Legacy: The Emily Fisher Landau Collection is an art-historical survey of an era of near-constant change. It spans the Cold War, the Civil Rights Movement, the war in Vietnam, the advent of mass-media culture, the rise of feminism and multiculturalism, and the gay liberation movement. This exhibition offers us an opportunity to put the explorations of American artists into both aesthetic and cultural context.
No single style or “ism” held sway: it was a period with many crosscurrents and no one mainstream. Artists mined the subconscious; critiqued consumer culture’s assembly-line ideals, images, and products; recontextualized the cool anonymity of Minimalism; probed the relevance of painting; reflected the state of ennui they found in middle-class America; relit debates about representation and the figure; and pursued personal narratives. Above all, they questioned the status quo.
Art can teach us about the world. It can offer alternative ways of thinking, and it can teach us about ourselves. Many of the artworks in Legacy heralded seismic changes, not just in American society, but in the way the artist’s role was evolving. This exhibition offers insights into the visual thinking and political consciousness of American artists over a forty-three year stretch, with a particularly close look at the 1970s and 1980s.
Landau became one of the preeminent collectors of postwar art in the United States.
This exhibition is drawn from her historic promised gift to the Whitney Museum of American Art, New York, of which she was a longtime trustee. As did the earlier “Whitney collaborations” at the San Jose Museum of Art—the beloved, landmark surveys of twentieth-century art from the Whitney’s collection presented at SJMA from 1994 to 2000—Legacy gives audiences access to extraordinary works by a pantheon of innovative and pivotal artists. It proudly launches SJMA’s forty-fifth-anniversary celebration, with a tribute to the past.
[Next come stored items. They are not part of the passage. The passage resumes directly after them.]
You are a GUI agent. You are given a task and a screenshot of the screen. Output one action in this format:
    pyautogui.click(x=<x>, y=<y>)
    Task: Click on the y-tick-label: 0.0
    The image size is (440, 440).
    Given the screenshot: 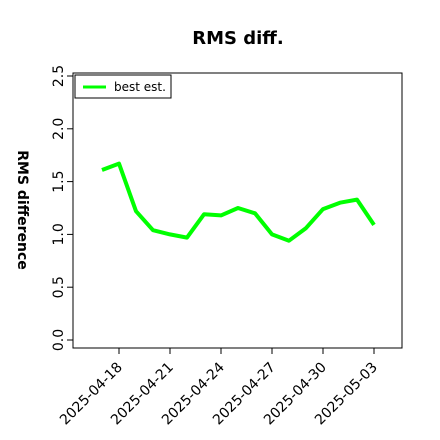 What is the action you would take?
    pyautogui.click(x=59, y=340)
    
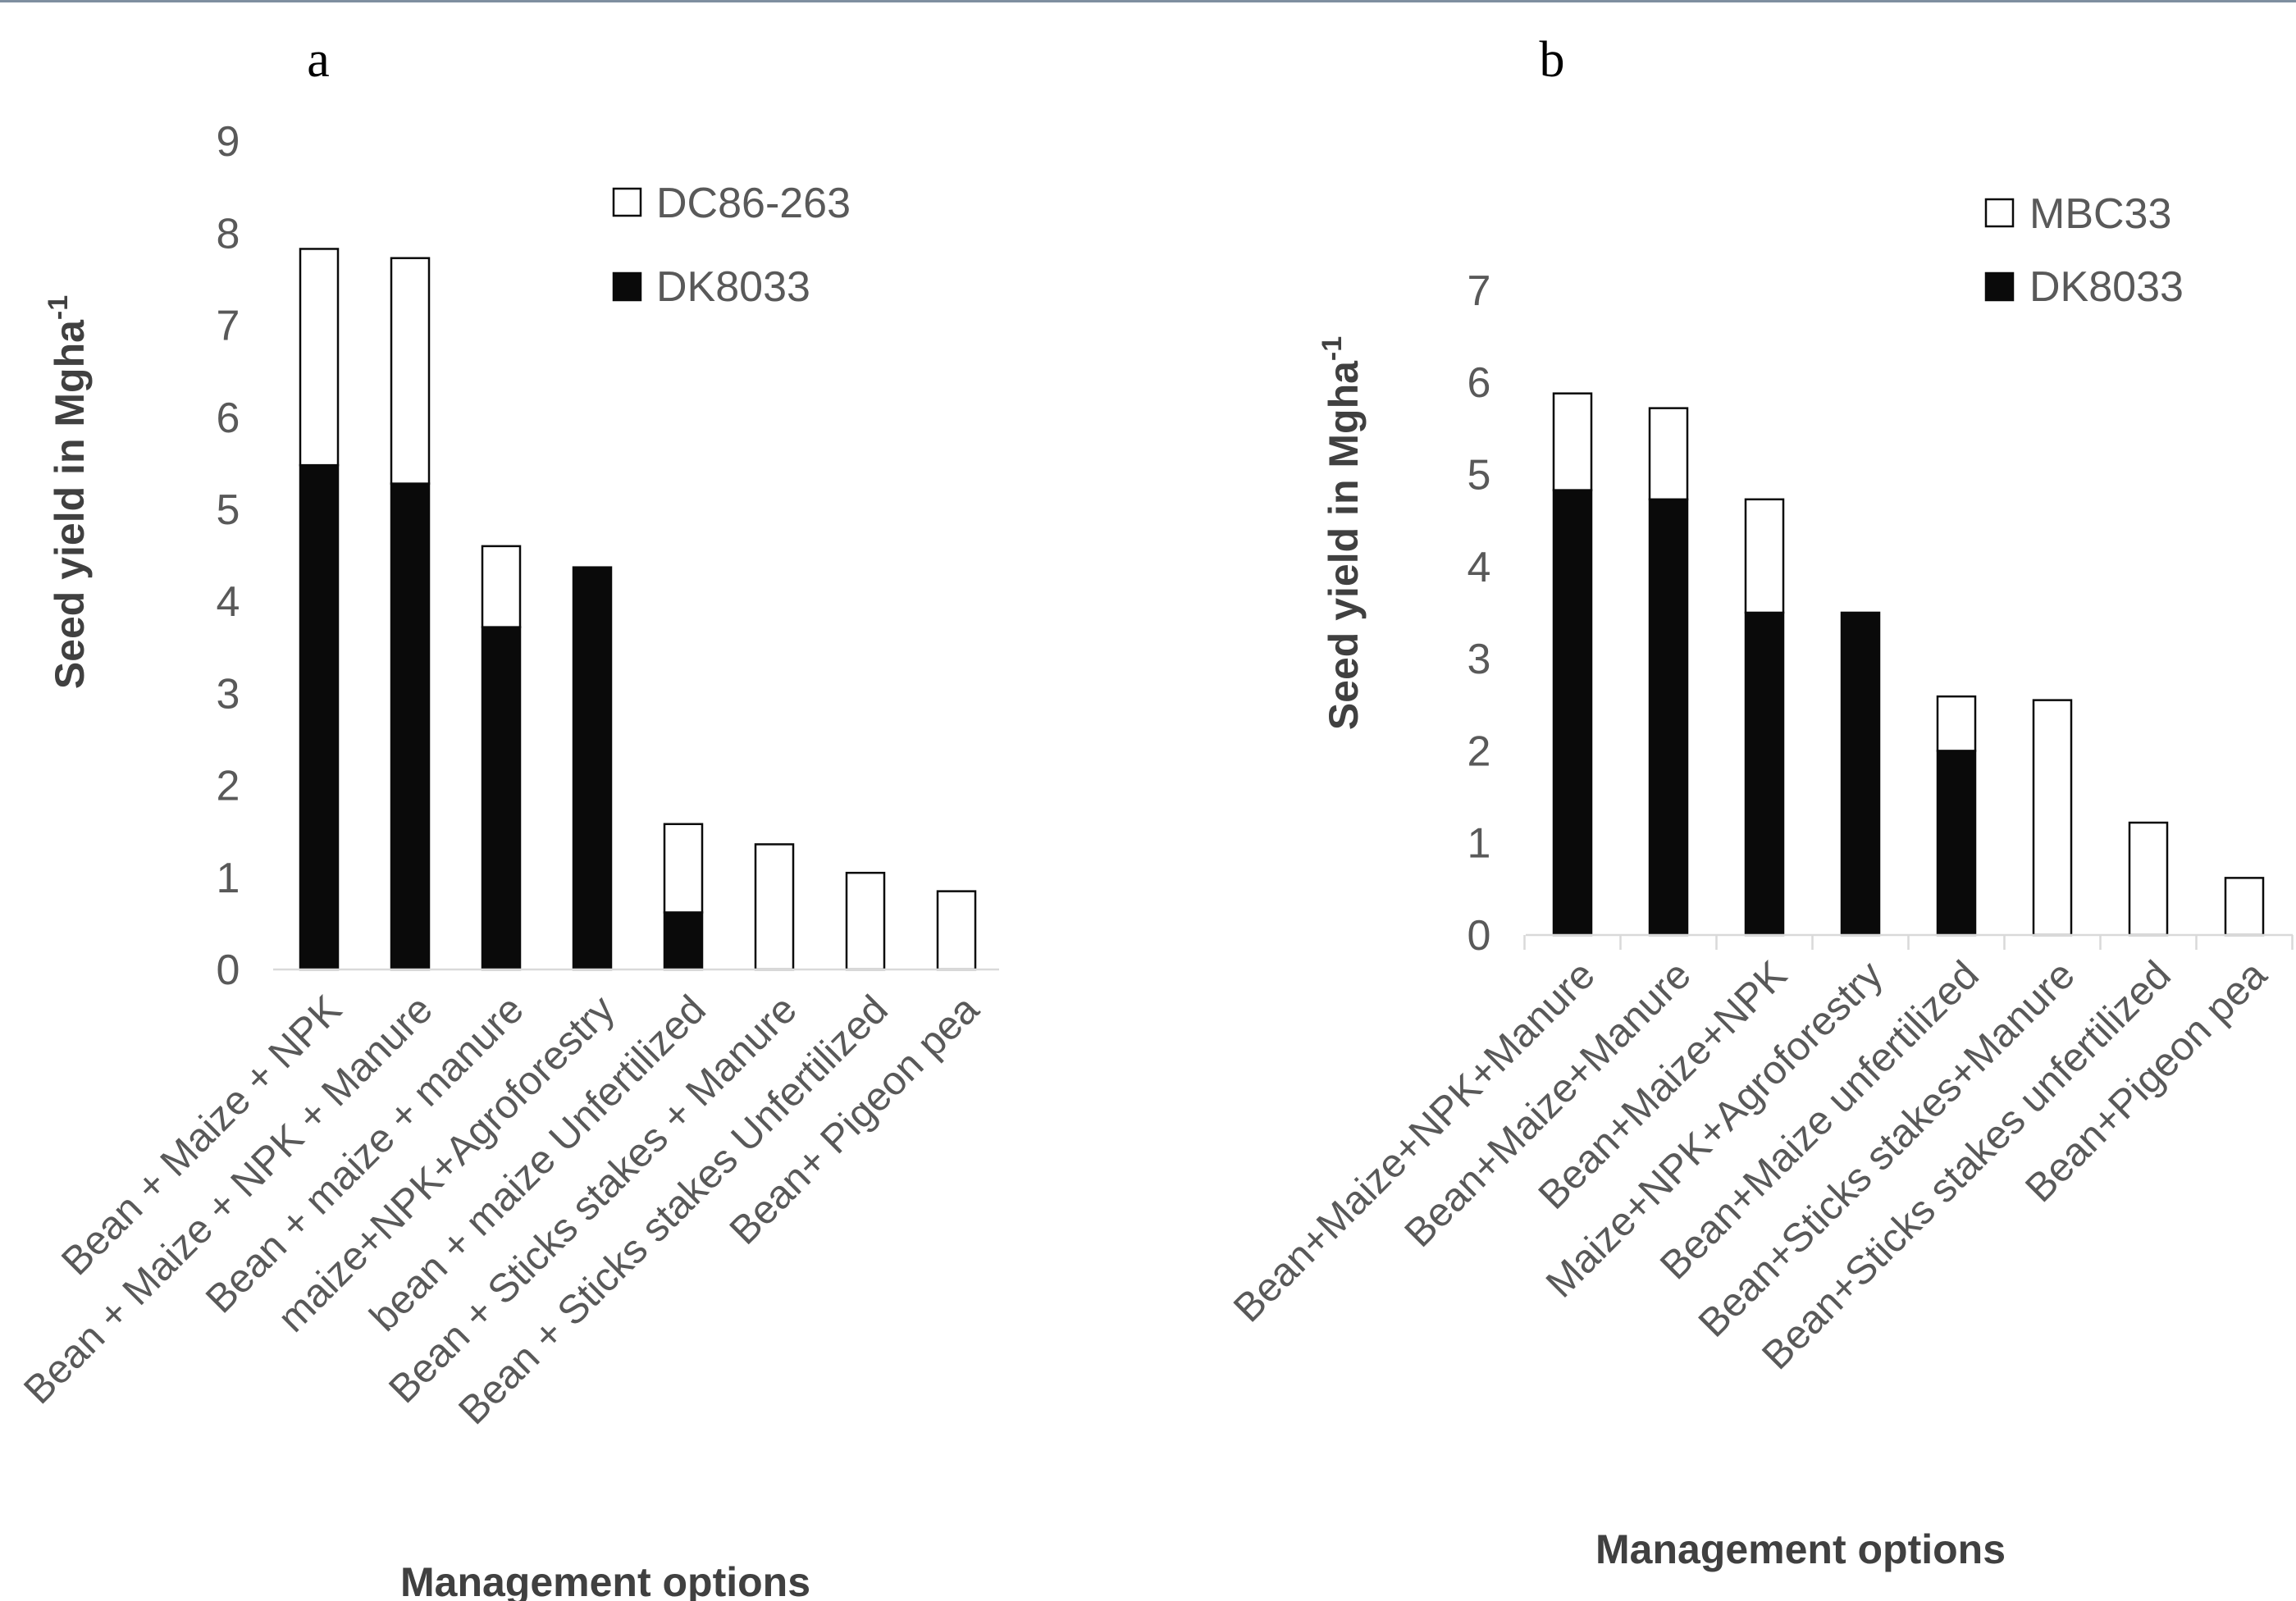  Describe the element at coordinates (318, 60) in the screenshot. I see `panel-label-a: a` at that location.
Some seventy works by thirty-eight artists range from painterly abstraction to high realism to social commentary. Legacy includes an equally broad variety of media, e.g. ink on paper, collage, screen printing, painting, and sculpture. It encompasses a punchlist of postwar art movements: abstract expressionism, pop art, minimalism, conceptualism, feminist art, and postmodernism. Also on view are works by Carl Andre, John Baldessari, Matthew Barney, Peter Cain, Carroll Dunham, William Eggleston, Eric Fischl, Felix Gonzalez-Torres, Rodney Graham, Keith Haring, Peter Hujar, Neil Jenney, Joseph Kosuth, Annette Lemieux, Sherrie Levine, Glenn Ligon, Robert Longo, Robert Mapplethorpe, Agnes Martin, John McLaughlin, Martin Puryear, James Rosenquist, Susan Rothenberg, Allen Ruppersberg, Lorna Simpson, Kiki Smith, Mark Tansey, Al Taylor, Cy Twombly, and David Wojnarowicz.